Saudi Food and Drug Authority الهيئة العامة للغذاء والدواء
- Formation: 29 August 2003; 22 years ago
- Type: Authority
- Location: Riyadh, Saudi Arabia;
- Region served: Saudi Arabia
- Chairman: Abdurrahman Al-Jalajel
- CEO: Hisham Aljadhey
- Website: Official Website (English)

= Saudi Food and Drug Authority =

Saudi Arabian organisation

Saudi Food and Drug Authority (SFDA) (Arabic: الهيئة العامة للغذاء والدواء) is an independent body for the Kingdom of Saudi Arabia that aims to ensure food and drug safety for the nation.

The Authority was founded in August 29, 2003. The Saudi Ministry of Health has given it responsibility for the regulation of pharmaceuticals, and it is an influential organization among states within the region.

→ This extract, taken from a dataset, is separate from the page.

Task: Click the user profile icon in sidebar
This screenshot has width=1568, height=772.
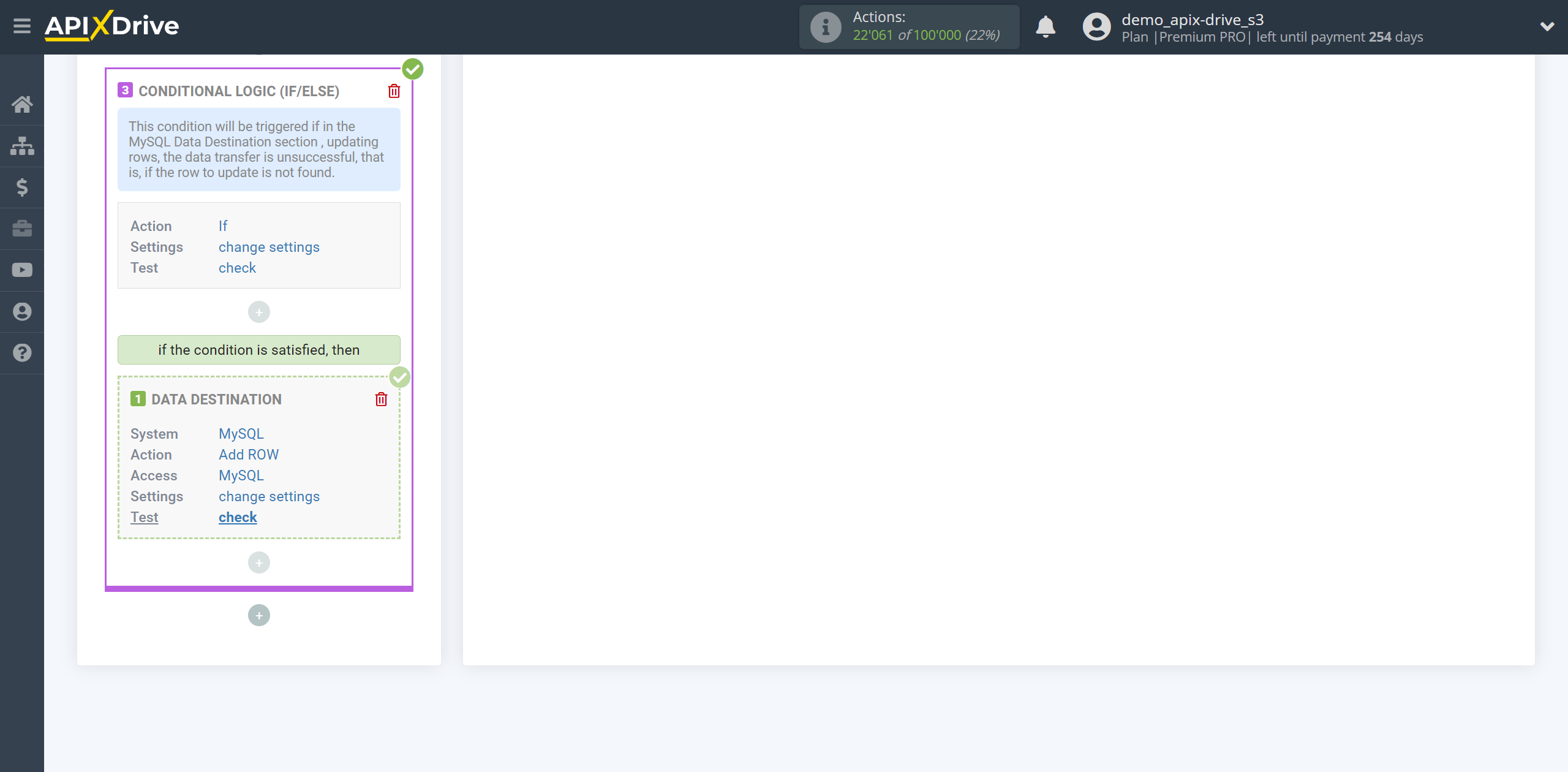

==Work in English-language publications==
In 2016, members of the Authority and others published a study that compared the Authority with the best practices of comparable ones in Australia, Singapore, and Canada.

== International Agreements ==
The Food and Drug Administration has an agreement with the SFDA.

== International Cooperation ==
in August 2025, the Authority organized the "Hack4SaferPLATES" Hackathon in Riyadh, in collaborration with the Food and Agriculture Organization (FAO), with the aim of developing innovative technological solutions to enhance food safety and improve food control systems. The event brought together specialists,developers, and entrepreneurs from across the region.